(Beginning of Records for processing)
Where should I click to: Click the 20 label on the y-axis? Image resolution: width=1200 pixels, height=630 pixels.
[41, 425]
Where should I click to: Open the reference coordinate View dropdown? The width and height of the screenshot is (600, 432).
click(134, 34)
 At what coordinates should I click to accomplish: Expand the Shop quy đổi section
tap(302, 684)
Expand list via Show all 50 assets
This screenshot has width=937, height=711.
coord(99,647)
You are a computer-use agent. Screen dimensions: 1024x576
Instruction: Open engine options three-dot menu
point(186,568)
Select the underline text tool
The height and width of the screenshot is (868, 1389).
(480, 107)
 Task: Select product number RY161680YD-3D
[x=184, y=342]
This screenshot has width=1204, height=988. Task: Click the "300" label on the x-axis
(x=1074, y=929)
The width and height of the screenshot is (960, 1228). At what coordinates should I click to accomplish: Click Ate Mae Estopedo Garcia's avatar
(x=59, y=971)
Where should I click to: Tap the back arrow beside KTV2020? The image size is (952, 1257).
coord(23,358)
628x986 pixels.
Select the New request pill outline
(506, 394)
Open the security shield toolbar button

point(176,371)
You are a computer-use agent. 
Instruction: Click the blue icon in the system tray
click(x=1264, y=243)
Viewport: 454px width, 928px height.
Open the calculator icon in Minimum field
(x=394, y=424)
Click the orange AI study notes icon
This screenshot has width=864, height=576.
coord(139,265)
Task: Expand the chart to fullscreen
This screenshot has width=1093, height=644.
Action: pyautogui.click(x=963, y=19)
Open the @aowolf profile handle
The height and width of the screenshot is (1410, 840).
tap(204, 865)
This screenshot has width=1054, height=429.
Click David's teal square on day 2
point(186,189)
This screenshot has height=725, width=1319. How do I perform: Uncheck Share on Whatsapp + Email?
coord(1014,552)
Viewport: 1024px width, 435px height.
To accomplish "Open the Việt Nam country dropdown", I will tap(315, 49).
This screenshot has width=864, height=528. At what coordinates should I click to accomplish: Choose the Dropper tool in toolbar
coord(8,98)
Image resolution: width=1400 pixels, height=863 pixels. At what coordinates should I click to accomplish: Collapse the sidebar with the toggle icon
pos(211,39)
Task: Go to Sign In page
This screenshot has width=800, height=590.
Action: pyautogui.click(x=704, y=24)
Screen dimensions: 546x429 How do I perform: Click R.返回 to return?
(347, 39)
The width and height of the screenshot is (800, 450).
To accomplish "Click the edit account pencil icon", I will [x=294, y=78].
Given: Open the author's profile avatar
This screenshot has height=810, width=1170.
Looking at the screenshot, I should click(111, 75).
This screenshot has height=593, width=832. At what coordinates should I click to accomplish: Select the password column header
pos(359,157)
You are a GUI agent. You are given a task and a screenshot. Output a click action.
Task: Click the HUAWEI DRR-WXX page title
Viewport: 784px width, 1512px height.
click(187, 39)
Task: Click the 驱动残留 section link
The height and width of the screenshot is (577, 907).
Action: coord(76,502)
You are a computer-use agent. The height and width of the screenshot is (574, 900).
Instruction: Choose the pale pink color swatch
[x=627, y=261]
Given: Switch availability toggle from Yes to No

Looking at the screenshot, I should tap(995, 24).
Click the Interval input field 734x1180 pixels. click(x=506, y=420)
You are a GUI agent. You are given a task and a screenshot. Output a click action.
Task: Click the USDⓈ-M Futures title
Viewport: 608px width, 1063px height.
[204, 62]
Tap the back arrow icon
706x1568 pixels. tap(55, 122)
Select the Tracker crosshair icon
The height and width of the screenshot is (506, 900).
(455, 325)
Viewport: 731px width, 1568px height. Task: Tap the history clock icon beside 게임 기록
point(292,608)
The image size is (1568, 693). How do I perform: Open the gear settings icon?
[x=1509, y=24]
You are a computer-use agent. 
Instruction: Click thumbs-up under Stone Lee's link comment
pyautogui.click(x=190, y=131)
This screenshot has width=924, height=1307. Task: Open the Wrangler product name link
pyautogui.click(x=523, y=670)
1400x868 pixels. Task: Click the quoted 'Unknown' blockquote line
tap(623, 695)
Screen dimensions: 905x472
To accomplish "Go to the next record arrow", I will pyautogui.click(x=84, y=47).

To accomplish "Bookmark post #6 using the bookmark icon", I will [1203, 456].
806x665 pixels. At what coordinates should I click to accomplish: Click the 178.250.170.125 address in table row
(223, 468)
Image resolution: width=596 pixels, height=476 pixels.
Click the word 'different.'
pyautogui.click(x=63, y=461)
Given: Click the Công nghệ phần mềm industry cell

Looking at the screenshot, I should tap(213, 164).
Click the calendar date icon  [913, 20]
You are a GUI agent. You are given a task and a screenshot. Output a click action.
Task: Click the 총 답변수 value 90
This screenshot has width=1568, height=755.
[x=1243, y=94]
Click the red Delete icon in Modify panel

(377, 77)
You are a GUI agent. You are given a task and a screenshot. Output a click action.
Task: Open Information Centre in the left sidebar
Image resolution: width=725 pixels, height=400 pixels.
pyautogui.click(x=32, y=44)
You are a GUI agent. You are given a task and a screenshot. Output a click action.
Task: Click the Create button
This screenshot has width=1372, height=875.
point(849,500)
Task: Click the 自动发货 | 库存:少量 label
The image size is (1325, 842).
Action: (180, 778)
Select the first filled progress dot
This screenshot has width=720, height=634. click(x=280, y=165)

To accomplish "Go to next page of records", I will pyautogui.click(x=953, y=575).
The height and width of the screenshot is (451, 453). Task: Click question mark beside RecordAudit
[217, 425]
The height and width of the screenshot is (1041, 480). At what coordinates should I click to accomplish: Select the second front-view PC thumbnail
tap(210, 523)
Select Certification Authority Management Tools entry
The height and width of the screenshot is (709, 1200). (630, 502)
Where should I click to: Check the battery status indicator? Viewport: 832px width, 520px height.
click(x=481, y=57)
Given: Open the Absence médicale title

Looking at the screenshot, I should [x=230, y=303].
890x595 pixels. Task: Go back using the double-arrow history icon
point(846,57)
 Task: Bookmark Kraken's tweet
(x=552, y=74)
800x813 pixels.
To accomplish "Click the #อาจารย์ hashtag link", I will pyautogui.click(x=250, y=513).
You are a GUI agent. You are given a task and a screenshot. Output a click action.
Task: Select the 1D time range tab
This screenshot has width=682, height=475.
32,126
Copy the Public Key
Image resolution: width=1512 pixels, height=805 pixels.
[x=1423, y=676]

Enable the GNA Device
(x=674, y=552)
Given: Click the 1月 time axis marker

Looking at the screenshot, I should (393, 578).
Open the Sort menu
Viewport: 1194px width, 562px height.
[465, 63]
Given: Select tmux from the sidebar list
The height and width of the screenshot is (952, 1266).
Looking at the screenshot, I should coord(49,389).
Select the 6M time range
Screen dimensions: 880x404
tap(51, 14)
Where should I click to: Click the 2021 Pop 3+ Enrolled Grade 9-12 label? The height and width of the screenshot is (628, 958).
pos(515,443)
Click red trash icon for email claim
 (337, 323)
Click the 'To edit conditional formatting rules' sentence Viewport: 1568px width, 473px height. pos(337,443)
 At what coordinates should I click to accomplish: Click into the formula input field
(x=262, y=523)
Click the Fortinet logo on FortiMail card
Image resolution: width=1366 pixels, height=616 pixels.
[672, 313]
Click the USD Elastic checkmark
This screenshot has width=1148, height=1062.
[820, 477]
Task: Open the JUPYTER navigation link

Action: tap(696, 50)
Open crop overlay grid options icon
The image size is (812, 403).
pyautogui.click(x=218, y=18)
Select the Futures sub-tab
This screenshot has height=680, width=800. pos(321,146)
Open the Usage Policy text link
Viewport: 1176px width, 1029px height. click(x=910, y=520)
(End of Records for processing)
## Directions for this task:
Find the number of lines in the data above that contain "computer". Please give that number alone.

## Response area:
4